How the local effort fits federal transition policy
The cafe also lines up with the way federal special education policy is supposed to work. The U.S. Department of Education says work-based learning experiences are one of the five required pre-employment transition activities for students with disabilities, and those experiences include structured on-the-job training, internships, apprenticeships and similar activities. Under an IEP, transition planning is supposed to begin by age 16, with goals that point toward postsecondary education, vocational training, employment and independent living.

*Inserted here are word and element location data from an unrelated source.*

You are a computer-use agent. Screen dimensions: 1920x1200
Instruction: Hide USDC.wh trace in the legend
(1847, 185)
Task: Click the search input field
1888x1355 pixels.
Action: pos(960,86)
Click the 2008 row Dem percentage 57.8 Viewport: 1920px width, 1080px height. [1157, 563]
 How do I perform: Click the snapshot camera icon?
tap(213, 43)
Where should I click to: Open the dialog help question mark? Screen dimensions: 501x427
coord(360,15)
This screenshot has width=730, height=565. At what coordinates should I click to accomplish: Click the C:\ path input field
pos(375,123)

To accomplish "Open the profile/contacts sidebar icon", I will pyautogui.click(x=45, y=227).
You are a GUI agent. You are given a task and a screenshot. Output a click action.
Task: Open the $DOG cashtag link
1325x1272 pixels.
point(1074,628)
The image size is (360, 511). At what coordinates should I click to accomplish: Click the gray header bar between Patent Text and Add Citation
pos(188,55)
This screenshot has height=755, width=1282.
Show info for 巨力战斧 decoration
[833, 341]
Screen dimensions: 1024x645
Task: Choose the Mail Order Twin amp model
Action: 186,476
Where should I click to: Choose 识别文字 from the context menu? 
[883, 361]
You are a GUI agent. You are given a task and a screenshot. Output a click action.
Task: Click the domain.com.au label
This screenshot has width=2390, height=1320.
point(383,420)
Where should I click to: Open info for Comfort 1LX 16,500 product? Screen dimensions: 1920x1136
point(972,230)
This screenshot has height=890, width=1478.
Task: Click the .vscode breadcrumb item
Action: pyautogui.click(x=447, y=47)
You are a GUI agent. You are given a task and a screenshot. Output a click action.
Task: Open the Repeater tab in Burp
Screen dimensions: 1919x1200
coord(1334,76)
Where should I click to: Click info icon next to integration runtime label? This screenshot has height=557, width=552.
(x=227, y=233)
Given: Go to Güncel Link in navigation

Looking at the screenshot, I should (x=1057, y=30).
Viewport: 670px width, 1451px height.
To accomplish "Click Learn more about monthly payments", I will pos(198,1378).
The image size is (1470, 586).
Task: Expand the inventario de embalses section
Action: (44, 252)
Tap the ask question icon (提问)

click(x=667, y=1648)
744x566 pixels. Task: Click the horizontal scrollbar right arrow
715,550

That framework is bigger than one school cafe, but Yellow Jackets Cafe shows what it looks like when policy becomes daily practice. The program fits into a continuum of services authorized under the Rehabilitation Act, including pre-employment transition services, transition services, job placement services, vocational rehabilitation and supported employment. In other words, the school is not improvising a hobby project. It is building an early work pipeline for students whose opportunities often depend on getting real experience before they leave campus.
The Hernando County School District says it works with students, parents and community stakeholders to prepare all students for a successful transition into a diverse and changing world, and this is the kind of program that makes that statement concrete. The district’s broader culture of inclusion and career preparation was also visible at Weeki Wachee High School’s third annual Special Olympics, which drew about 130 athletes countywide and included McHugh in a leadership role. That wider picture matters, because it shows the cafe is part of a school community that is trying to treat disability, transition and workforce readiness as connected issues, not separate ones.
For Hernando County, the lesson is practical and local. Yellow Jackets Cafe is not just serving coffee at 12240 Vespa Way. It is giving students on both sides of the special education pipeline a place to practice communication, leadership, responsibility and self-advocacy, the skills that make school feel like preparation for adult life instead of a dead end.